Nei lustri che seguirono egli riuscì a mutare mentalità e tecnologie che avrebbero consentito più specifiche attenzioni verso le etnie Shuar, Achuar e affini che – oggi quasi tutti cristiani – poterono così costituirsi in Autonoma Federazione Shuar, a salvaguardia dei propri diritti umani e culturali e ad incremento del loro stato sociale ed economico. Va dunque dato atto alla sensibilità dei missionari salesiani e, particolarmente in quel tempo, a Padre Crespi, se fin dagli anni ’20 un fondamentale rispetto per gli indios e un certo controllo sulla penetrazione colonica (per quanto relativo) poté salvaguardare in qualche modo la presenza, la cultura, la libertà e la stessa potenzialità organizzativa delle etnie indigene.
Fu un missionario-scienziato con lo stupore di un fanciullo che conservò fino alla morte. Con ciò dimostra di aver perfettamente metabolizzato quella frase di Gesù: «In verità vi dico: se non ritornerete come bambini, non entrerete nel Regno dei cieli» (Mt 18,3). Non per nulla negli ultimi anni, ormai ultra-ottantenne, la sua gente cominciò a chiamarlo “niño de ciento años” (bambino di cento anni).
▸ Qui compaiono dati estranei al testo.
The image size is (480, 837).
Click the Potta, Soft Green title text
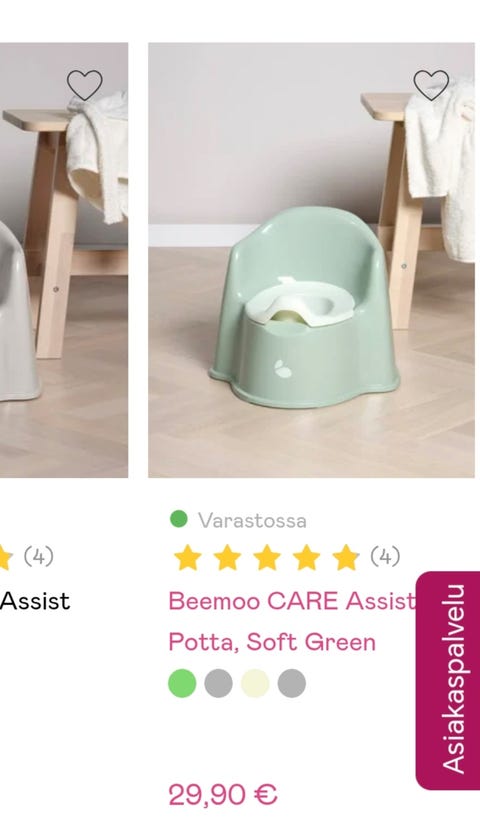272,642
Questa notevole figura di salesiano missionario-scienziato fa parte delle tradizionali schiere che San Giovanni Bosco inviò fino ai confini del mondo con impegni abbinati di religione e scienza.
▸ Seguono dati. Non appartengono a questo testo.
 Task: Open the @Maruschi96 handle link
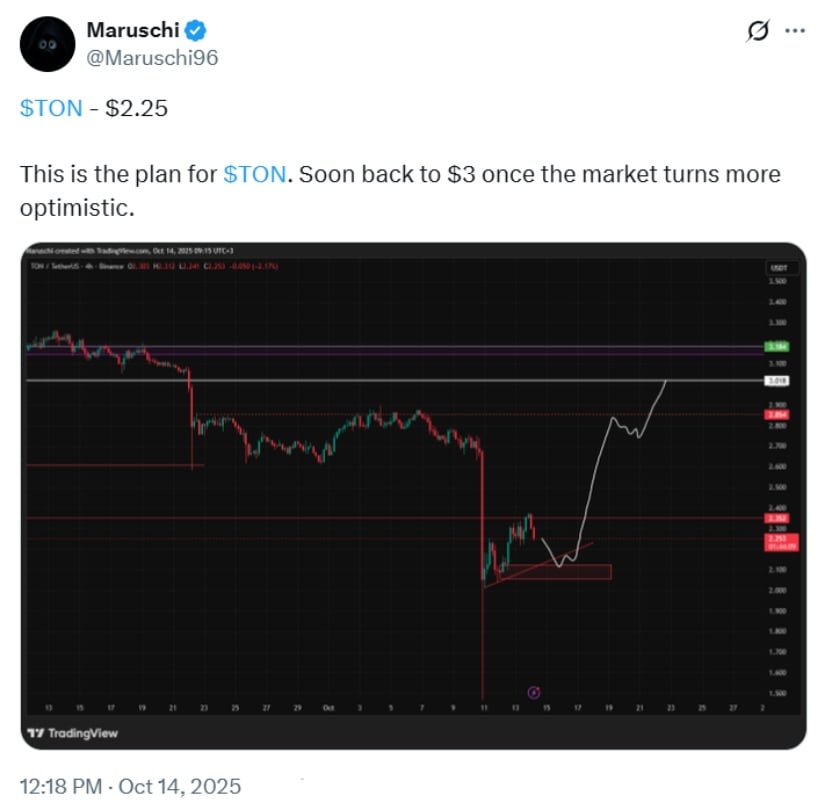tap(152, 57)
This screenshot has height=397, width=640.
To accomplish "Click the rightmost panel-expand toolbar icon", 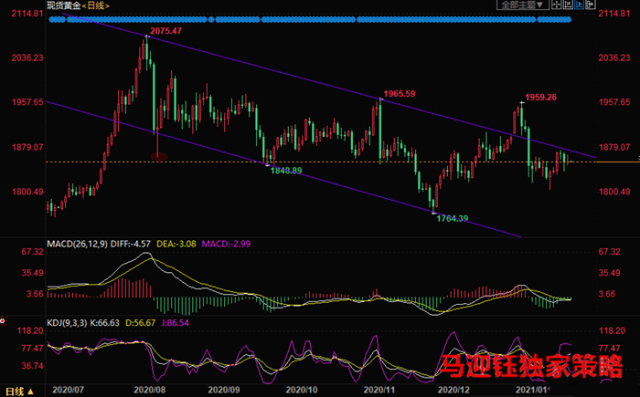I will pyautogui.click(x=590, y=4).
Con Padre Crespi i salesiani poterono finalmente realizzare nel lontano Ecuador l’abbinamento, da tempo programmato, di una missione religiosa con una missione scientifica, in una armonica simbiosi tra l’impegno apostolico e l’impegno culturale: «fu l’uomo giusto al posto giusto!»
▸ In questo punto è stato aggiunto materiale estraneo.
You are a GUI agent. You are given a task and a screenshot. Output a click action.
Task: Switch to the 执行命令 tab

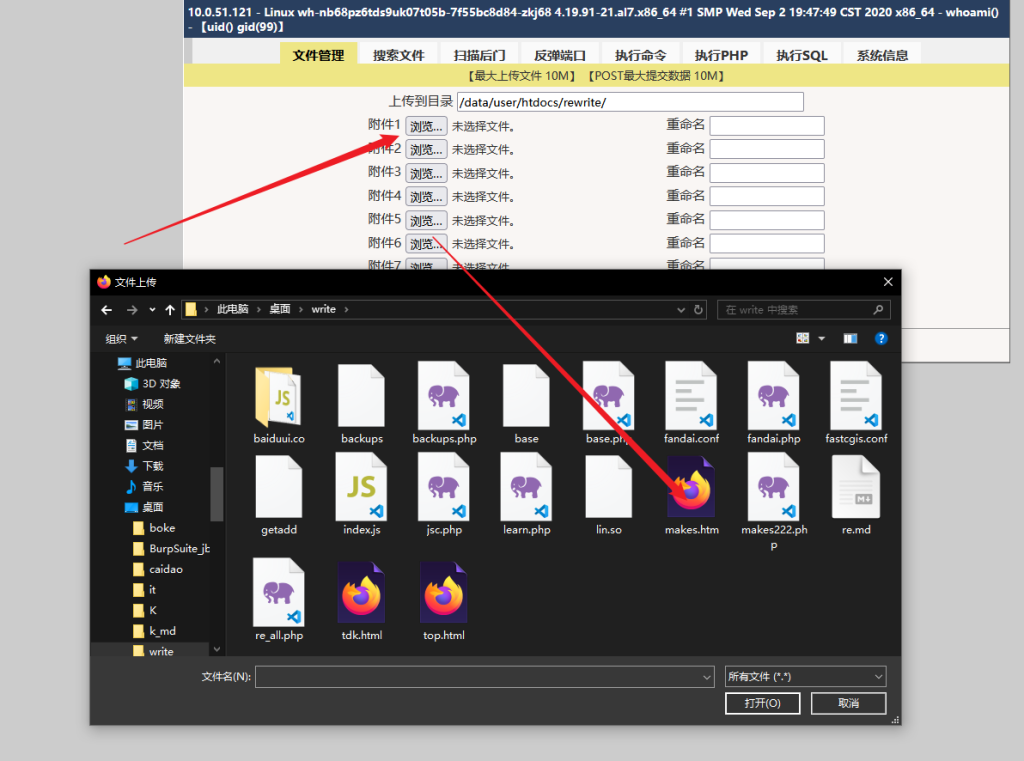pyautogui.click(x=640, y=55)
P. Carlo Crespi fu certamente musicista, scienziato, ingegnere …, ma egli fu prima di tutto e innanzitutto un missionario che con le sue ricerche, i suoi studi, i suoi interventi ambientali e sociali, era interessato alla salvezza dell’uomo integrale e, solo come corollario a questo obiettivo primario, si serviva dei suoi talenti scientifici e musicali.
Divulgò con tutte le forze la devozione a Maria Ausiliatrice, consumando la vita nell’omonimo Santuario. Era sempre in mezzo ai poveri: la domenica pomeriggio faceva catechismo ai ragazzi di strada e dava loro, oltre al divertimento, il pane quotidiano. Il suo confessionale, specie negli ultimi anni di vita, era spesso affollato (arrivò a confessare per 48 ore di seguito) e la gente cominciò a chiamarlo spontaneamente “San Carlos Crespi”.
“La vita di questo Servo di Dio così ricca di aneddoti— hanno scritto i suoi intimi — è già quasi leggendaria per la sua umiltà e semplicità, per la sua dedizione senza riserve al servizio di tutti, specialmente i più poveri. Già da molti anni il suo popolo azuayo lo considerava un santo, ne sollecitava i consigli semplici, lo amava con la purezza con cui i popoli amano una persona benefica. Anche se egli avesse ristretto il suo campo alla sola investigazione scientifica e preistorica, tanto basterebbe per annoverarlo tra le più insigni espressioni di tale specializzazione, ma egli ha fatto molto di più con il suo amorevole cuore e con le sue meravigliose opere a favore dei fanciulli e dei poveri nei quali, al di là della persona, vedeva Cristo”.
“Ha muerto un santo!”, affermò la gente e, si sa, senza con questo voler per nulla anticipare il giudizio della Chiesa,“Vox populi, vox Dei”.